Souls on the Road (Rojō no Reikon), directed by Minoru Murata and released in 1921, is one of Japan’s best remembered silent films and considered among the first steps towards a distinctly Japanese cinematic culture.
When his career as a violinist ends in disgrace as he collapses on stage in the capital, Koichiro returns to his mountain village on foot with his wife and daughter. At a crossroads in a snowy forest on the way, they're accosted by a pair of recently released convicts. The men, one lame and the other tubercular, both dejected and desperate, attempt to rob the weary family, but seeing how badly in shape they are offer them a chunk of bread instead, before limping off in another direction.

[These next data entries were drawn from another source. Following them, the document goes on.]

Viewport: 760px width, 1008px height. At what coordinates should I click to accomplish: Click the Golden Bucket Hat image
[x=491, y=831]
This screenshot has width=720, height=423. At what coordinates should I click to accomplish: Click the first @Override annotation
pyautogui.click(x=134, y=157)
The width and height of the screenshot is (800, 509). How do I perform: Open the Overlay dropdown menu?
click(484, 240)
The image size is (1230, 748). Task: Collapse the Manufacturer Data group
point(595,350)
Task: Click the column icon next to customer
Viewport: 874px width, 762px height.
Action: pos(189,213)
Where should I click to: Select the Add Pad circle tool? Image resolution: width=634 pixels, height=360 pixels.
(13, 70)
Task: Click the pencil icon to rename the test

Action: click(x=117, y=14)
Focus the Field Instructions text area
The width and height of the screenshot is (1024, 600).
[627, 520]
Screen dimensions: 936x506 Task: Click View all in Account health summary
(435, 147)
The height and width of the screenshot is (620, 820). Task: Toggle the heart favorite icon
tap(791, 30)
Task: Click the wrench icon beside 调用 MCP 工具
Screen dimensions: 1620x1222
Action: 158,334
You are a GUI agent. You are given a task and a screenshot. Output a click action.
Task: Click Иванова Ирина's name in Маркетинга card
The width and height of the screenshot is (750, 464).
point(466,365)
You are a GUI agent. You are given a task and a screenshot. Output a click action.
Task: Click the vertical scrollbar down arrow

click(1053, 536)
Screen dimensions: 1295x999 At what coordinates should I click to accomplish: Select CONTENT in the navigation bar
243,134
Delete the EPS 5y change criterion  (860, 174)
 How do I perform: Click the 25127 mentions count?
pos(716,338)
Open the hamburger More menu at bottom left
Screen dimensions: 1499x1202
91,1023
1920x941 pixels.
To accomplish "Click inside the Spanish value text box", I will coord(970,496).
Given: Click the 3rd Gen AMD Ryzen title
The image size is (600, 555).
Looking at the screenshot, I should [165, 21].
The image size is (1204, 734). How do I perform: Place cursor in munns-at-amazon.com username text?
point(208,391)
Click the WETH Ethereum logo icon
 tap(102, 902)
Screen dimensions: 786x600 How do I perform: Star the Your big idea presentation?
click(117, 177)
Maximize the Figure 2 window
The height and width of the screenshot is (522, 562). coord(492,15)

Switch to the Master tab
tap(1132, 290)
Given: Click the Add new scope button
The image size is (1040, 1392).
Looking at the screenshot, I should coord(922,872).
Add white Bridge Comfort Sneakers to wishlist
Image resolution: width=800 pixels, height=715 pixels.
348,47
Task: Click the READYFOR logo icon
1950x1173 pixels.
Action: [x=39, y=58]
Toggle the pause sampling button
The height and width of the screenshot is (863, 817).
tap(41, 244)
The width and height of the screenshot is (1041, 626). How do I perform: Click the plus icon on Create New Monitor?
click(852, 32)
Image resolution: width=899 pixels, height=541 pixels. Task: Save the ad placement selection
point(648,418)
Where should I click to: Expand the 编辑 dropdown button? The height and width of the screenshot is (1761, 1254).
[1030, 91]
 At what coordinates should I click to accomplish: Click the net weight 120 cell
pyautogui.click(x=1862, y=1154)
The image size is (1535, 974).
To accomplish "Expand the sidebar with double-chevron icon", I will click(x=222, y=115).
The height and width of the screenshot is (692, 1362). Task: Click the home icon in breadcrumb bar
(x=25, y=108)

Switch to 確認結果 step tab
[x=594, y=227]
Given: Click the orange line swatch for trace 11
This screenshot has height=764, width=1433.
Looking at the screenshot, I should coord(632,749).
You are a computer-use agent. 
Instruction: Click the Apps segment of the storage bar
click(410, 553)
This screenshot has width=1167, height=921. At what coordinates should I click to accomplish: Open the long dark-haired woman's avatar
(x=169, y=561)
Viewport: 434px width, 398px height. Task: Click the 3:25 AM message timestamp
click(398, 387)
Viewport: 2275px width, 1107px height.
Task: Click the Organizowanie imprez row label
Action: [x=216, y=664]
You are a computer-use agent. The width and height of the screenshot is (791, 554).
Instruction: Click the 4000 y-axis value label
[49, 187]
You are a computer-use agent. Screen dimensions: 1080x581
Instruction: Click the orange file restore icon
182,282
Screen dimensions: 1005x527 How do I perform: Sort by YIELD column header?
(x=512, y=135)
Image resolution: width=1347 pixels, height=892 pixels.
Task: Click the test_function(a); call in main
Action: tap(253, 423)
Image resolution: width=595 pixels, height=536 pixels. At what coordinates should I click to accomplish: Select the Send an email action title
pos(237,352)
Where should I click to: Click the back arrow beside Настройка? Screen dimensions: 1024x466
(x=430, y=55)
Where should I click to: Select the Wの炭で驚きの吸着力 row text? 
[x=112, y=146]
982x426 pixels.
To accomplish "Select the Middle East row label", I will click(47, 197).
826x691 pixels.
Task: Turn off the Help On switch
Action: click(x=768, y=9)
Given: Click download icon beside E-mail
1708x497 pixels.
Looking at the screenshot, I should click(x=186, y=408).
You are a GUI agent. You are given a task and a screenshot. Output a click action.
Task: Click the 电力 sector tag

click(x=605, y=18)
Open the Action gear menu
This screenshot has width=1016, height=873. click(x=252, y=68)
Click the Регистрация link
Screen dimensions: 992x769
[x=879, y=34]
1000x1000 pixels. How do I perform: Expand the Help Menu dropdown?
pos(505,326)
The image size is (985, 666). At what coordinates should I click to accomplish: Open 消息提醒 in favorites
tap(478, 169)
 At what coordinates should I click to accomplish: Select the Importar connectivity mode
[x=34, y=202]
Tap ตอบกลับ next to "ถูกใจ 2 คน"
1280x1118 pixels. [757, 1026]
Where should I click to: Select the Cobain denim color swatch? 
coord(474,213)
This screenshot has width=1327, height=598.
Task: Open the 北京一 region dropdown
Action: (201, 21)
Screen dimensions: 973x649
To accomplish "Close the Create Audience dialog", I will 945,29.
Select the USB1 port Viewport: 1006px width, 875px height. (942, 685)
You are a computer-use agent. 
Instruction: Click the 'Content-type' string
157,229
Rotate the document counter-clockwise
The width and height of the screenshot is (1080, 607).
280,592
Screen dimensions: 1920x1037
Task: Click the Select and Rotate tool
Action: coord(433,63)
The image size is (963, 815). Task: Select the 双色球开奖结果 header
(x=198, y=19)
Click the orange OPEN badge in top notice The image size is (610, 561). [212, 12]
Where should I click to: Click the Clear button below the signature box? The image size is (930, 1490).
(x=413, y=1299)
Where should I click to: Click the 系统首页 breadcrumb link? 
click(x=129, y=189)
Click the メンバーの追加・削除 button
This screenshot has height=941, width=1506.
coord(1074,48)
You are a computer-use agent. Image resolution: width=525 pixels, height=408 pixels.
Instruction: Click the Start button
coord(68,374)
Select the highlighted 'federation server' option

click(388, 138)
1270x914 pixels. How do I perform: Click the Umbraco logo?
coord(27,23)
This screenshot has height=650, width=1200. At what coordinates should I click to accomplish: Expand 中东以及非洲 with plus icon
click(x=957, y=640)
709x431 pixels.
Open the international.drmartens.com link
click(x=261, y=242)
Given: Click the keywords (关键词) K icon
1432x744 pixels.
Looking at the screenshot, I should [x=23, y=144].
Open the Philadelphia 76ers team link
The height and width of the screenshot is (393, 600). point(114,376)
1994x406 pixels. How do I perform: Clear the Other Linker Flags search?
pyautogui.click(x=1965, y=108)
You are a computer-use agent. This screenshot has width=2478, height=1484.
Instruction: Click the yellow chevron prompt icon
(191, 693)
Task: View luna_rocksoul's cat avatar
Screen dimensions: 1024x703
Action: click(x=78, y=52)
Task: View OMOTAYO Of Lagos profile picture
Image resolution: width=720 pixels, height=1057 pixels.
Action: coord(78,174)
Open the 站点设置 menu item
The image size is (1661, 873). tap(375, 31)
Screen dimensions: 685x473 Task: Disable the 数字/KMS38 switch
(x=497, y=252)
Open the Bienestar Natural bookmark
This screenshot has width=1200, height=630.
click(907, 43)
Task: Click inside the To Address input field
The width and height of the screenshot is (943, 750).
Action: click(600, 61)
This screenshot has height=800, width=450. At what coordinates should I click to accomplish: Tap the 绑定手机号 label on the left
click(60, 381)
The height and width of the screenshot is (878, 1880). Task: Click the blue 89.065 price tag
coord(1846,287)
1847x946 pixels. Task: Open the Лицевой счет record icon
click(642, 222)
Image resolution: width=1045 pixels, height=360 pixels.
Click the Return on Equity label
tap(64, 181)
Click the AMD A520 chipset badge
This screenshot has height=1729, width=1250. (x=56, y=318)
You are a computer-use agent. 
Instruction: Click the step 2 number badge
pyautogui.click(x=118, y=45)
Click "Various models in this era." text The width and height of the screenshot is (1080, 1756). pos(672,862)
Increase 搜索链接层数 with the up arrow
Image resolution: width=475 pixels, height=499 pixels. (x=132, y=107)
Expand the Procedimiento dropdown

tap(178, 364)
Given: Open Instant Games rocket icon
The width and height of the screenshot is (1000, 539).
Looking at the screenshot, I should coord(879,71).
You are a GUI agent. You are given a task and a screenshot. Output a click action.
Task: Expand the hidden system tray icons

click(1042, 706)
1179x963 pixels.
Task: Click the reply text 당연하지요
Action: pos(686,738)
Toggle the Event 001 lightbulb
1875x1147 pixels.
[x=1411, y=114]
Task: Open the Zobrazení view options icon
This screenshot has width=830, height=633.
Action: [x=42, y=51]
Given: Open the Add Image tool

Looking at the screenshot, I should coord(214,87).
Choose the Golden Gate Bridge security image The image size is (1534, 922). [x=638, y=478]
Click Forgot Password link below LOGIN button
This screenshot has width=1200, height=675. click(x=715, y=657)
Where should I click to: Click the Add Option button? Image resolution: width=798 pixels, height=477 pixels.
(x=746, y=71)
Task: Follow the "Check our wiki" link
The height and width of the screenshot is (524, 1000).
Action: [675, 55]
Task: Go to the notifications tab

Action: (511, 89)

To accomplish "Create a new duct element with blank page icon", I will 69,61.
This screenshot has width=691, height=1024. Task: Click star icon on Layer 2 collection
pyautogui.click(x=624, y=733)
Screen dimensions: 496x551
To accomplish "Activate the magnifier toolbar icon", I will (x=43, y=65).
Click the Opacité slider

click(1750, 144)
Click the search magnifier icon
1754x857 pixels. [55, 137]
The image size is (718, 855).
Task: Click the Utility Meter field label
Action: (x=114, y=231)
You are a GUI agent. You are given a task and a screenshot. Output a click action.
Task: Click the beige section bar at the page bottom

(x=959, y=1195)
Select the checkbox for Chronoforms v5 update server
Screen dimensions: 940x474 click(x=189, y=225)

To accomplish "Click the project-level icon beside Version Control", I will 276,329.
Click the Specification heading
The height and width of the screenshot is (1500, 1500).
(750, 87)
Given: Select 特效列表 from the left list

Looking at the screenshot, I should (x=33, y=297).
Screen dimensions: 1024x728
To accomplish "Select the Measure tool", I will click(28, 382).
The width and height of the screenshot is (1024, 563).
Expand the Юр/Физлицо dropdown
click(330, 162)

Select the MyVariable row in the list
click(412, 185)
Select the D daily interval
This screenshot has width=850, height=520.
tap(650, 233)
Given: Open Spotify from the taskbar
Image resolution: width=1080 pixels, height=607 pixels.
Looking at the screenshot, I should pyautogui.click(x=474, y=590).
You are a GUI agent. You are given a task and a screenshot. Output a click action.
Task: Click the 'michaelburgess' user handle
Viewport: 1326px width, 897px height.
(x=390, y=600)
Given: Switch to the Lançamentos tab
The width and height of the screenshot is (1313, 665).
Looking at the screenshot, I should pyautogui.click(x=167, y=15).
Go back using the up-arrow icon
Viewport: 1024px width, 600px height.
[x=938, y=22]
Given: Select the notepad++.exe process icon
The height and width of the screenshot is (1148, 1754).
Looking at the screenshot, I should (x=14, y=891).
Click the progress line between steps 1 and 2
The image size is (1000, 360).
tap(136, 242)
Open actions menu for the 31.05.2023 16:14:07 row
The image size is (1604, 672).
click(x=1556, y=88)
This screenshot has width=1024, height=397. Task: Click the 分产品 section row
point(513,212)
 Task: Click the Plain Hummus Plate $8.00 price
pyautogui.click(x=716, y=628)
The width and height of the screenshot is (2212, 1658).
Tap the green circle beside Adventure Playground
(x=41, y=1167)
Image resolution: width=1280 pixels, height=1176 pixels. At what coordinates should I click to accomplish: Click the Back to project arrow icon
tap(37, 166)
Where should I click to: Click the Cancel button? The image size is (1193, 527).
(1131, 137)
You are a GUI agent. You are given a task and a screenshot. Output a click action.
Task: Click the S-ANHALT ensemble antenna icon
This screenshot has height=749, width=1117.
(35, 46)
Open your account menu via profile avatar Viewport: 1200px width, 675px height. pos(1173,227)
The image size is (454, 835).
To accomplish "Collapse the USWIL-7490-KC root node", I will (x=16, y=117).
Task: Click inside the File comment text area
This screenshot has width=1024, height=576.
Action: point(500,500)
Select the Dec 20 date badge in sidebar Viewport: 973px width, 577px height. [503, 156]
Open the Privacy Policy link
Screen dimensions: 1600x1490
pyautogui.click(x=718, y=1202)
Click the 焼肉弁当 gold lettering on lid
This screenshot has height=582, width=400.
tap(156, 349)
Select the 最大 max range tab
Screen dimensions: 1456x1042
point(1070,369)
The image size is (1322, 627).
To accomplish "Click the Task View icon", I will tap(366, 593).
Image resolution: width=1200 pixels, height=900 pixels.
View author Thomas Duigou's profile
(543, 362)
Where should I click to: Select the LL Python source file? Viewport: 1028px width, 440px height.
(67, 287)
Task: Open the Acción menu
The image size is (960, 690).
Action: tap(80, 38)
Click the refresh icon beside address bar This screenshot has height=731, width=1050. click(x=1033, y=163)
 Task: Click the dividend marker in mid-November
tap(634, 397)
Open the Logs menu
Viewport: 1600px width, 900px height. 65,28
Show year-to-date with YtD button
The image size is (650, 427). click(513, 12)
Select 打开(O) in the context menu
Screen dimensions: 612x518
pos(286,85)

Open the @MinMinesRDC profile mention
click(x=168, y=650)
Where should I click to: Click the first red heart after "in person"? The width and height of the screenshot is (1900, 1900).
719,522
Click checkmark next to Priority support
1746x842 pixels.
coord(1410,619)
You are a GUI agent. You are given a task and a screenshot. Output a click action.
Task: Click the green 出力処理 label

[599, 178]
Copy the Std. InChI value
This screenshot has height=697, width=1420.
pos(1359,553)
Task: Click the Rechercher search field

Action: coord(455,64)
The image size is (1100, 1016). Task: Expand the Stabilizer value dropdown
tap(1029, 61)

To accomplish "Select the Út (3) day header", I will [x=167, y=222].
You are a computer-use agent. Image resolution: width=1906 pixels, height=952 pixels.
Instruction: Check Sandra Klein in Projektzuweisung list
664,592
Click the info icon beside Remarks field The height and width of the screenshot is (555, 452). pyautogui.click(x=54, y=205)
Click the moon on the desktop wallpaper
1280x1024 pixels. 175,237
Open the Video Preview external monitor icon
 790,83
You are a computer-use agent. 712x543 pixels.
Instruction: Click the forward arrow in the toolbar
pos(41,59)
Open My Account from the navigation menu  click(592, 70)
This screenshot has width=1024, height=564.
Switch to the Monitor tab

Koichiro arrives at the village on Christmas Eve but is soon rejected by his father. The ex-cons are discovered by the master of another house who, presumably, has caught them trying to sneak inside someplace to escape the winter storm that's coming. At rifle point, he forces the men to take turns beating each other with a switch.
The violinist’s daughter has a fever, but Koichiro's father shows no mercy, kicking the lot of them out into the inclement weather. They shelter in a barn while a boisterous party kicks off in a house that has been quite immoderately decorated for Christmas. The joy of the revelers, streamers hanging around their heads as they dance, is shown in stark contrast to the misery of the now febrile and fading wife and daughter, whose heads appear wreathed by strands of cold, limp hay.
Towards the end, a young boy and girl, the former loyal and hardworking throughout the film and the latter naïvely self-indulgent and frivolous, come to a spot in the woods where a body has been found in the snow. For a fleeting moment the character of each—both static up until then—is interrupted by a pondering of what if's. What if the master of the house had shown mercy? What if the father had shown compassion? A Maxim Gorky quote about compassion and missed opportunity follows to end the film.
Souls on the Road is visually compelling in its storytelling and in the emotions of characters, the rural setting and way of life, and the mix of traditional and foreign clothing. We can see the frenzy of the storm and ghostlike visions which fade in and out and, surprisingly, Santa Claus as well. Laced with sentimentality but not gushing with it, as Japanese films tend to do, Murata gives us a fairly straight telling of the shepherd’s lost sheep, here the prodigal son and the marginalized, and dips it in the inhumanity of the unmerciful and those who turn a blind eye.